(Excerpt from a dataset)
>> BEGIN
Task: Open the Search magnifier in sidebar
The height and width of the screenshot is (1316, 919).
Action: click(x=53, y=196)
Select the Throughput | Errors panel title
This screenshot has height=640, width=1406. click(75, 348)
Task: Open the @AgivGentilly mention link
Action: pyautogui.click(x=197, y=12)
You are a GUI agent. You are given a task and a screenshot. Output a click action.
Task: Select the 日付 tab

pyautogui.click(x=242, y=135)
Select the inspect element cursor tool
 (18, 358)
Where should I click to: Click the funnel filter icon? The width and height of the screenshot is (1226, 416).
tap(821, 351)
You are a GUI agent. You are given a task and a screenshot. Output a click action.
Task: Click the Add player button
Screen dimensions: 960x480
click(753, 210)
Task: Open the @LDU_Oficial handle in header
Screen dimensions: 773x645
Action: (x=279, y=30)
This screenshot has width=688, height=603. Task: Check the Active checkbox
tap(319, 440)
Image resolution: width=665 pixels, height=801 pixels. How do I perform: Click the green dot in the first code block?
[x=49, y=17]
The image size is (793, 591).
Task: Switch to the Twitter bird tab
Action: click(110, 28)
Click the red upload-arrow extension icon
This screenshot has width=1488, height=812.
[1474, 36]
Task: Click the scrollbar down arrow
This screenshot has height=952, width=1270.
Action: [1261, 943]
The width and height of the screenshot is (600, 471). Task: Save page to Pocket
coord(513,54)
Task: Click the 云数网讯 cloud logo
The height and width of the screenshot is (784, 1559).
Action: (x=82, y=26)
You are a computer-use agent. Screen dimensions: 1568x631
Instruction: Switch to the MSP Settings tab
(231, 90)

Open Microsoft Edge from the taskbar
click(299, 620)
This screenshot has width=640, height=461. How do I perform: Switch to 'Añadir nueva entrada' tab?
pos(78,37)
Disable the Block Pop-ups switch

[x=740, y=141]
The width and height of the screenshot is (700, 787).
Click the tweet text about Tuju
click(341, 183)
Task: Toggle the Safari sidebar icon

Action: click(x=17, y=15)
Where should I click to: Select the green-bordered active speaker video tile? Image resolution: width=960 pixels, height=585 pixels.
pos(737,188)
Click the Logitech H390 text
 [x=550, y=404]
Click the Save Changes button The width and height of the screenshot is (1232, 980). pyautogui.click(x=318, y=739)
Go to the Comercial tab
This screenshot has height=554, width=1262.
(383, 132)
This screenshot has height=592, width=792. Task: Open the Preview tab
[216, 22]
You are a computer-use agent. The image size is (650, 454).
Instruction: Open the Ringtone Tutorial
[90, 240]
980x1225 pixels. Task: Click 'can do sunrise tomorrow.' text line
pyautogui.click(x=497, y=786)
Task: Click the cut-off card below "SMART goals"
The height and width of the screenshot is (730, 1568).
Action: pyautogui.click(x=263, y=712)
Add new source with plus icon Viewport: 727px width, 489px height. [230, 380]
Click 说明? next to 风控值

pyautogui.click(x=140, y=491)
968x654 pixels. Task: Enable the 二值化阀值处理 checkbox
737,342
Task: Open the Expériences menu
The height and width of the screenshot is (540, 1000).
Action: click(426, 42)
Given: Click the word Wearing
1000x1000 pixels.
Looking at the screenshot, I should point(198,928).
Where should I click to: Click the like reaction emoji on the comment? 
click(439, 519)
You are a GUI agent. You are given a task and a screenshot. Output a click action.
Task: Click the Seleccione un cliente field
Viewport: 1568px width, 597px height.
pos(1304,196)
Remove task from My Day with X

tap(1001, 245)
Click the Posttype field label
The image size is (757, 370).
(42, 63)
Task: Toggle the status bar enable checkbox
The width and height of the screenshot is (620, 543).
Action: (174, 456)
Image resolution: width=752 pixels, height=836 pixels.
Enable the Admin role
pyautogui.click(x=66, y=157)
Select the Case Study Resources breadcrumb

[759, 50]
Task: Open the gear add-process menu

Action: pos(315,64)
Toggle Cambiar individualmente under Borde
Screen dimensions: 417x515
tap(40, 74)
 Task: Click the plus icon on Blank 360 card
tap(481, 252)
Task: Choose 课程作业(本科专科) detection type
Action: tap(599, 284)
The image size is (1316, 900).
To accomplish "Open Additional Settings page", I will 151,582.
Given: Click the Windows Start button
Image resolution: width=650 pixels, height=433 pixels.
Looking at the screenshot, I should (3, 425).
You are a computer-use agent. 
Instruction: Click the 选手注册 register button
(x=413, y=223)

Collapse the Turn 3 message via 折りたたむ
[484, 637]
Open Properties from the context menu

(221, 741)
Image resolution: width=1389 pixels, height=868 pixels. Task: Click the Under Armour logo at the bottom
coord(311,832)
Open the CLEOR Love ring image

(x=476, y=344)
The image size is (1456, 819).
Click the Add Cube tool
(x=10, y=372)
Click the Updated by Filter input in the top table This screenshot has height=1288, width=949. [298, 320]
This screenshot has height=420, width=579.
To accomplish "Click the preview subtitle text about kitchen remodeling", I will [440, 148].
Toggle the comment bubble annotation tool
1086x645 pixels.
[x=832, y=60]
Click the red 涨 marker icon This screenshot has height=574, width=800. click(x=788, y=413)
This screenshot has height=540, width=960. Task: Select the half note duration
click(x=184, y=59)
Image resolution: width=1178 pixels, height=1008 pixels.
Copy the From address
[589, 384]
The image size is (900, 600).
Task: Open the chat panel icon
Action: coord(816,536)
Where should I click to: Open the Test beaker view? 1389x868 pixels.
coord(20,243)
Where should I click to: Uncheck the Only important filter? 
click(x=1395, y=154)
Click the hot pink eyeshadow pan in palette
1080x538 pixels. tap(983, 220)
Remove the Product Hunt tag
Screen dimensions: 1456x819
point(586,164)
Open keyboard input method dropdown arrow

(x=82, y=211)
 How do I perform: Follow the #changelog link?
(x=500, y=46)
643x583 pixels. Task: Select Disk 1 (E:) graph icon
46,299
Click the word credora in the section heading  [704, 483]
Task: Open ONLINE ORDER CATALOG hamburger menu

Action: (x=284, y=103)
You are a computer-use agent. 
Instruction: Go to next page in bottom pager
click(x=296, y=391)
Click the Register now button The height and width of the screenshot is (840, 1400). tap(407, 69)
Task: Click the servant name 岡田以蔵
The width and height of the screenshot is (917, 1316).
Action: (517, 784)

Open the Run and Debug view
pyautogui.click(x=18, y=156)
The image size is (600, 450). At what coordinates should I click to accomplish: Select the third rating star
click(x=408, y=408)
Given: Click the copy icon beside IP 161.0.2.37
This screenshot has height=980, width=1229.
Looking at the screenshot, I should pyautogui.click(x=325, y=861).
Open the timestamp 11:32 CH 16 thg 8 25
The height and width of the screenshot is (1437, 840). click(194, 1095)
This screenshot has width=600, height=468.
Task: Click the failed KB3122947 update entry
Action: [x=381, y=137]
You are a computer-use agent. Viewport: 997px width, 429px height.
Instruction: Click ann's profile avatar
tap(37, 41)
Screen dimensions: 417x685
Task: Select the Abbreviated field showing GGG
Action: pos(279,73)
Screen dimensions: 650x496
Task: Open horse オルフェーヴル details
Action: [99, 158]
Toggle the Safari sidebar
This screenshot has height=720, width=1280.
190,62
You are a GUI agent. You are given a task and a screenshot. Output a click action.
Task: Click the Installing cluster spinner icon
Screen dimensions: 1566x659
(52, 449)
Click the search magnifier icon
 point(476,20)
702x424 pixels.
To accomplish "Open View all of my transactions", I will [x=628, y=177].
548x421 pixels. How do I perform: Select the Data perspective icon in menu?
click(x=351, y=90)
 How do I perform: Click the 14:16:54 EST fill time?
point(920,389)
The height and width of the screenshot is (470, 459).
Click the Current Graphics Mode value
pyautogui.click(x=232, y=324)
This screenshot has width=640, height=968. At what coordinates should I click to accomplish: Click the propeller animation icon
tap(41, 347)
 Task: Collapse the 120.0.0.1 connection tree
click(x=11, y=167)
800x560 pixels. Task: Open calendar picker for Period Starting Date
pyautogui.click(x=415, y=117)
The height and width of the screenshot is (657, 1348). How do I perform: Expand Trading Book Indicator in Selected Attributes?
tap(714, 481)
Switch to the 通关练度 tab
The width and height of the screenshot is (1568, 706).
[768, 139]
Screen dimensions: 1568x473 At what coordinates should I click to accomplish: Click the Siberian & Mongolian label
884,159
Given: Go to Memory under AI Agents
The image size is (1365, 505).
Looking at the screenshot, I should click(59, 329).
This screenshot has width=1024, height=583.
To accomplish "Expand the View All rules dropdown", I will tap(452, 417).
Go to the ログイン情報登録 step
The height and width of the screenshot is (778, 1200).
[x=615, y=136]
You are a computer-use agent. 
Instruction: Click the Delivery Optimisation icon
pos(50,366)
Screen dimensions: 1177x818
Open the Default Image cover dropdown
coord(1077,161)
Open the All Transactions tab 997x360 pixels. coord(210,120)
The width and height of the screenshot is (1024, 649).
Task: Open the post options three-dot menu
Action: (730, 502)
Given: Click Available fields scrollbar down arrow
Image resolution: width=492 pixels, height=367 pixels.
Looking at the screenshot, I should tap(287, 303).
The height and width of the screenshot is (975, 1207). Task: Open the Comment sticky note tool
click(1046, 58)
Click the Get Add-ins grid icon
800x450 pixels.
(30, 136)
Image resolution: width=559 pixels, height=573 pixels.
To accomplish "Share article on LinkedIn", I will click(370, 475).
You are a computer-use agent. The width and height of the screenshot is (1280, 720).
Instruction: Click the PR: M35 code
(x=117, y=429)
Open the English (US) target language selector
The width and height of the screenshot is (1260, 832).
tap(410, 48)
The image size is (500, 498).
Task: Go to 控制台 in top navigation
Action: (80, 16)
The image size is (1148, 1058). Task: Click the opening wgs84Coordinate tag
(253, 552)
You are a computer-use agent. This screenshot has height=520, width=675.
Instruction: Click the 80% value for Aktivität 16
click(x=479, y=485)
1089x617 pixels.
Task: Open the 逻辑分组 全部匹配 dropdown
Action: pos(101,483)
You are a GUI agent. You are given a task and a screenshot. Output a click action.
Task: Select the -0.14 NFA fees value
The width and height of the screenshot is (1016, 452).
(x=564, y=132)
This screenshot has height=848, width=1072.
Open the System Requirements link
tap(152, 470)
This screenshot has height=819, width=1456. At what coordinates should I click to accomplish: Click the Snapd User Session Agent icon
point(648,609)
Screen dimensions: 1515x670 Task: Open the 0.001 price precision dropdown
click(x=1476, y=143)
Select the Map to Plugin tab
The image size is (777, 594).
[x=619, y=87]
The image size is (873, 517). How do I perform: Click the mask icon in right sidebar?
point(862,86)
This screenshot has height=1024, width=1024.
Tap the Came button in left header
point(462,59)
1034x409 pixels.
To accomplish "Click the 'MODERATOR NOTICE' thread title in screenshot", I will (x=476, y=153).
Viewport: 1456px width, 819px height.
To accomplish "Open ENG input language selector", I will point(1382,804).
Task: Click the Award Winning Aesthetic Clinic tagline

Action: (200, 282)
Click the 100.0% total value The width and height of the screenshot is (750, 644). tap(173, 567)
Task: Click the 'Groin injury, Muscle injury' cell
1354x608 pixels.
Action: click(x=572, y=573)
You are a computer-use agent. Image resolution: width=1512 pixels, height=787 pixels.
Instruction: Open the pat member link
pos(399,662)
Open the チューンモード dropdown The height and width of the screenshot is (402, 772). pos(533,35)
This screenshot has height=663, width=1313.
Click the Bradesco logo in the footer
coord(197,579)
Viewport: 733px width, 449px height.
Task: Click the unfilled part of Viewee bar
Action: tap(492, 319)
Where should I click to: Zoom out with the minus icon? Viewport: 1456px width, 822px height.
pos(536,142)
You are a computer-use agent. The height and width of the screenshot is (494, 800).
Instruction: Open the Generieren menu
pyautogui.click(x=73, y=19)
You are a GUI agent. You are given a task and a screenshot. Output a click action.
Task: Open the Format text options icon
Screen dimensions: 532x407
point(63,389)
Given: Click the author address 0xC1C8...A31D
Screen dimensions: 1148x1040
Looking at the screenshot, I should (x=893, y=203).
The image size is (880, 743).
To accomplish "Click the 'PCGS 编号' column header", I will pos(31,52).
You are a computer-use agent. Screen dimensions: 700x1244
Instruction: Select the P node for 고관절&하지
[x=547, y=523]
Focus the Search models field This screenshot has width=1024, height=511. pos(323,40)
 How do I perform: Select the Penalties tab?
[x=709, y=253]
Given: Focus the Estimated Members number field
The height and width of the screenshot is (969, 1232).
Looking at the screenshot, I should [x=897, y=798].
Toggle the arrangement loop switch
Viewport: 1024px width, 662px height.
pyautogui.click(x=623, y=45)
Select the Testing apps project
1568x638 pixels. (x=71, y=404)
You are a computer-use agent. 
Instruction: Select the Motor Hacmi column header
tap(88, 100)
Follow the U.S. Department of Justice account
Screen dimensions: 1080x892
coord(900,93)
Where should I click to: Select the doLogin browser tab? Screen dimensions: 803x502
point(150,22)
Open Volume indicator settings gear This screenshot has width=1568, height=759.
>> END
Copy the rows verbatim, starting at the first one and ending with the line containing "tap(319, 440)", both ends included.

Task: Open the Search magnifier in sidebar
The height and width of the screenshot is (1316, 919).
Action: click(x=53, y=196)
Select the Throughput | Errors panel title
This screenshot has height=640, width=1406. click(75, 348)
Task: Open the @AgivGentilly mention link
Action: pyautogui.click(x=197, y=12)
You are a GUI agent. You are given a task and a screenshot. Output a click action.
Task: Select the 日付 tab

pyautogui.click(x=242, y=135)
Select the inspect element cursor tool
 (18, 358)
Where should I click to: Click the funnel filter icon? The width and height of the screenshot is (1226, 416).
tap(821, 351)
You are a GUI agent. You are given a task and a screenshot. Output a click action.
Task: Click the Add player button
Screen dimensions: 960x480
click(753, 210)
Task: Open the @LDU_Oficial handle in header
Screen dimensions: 773x645
Action: (x=279, y=30)
This screenshot has width=688, height=603. Task: Check the Active checkbox
tap(319, 440)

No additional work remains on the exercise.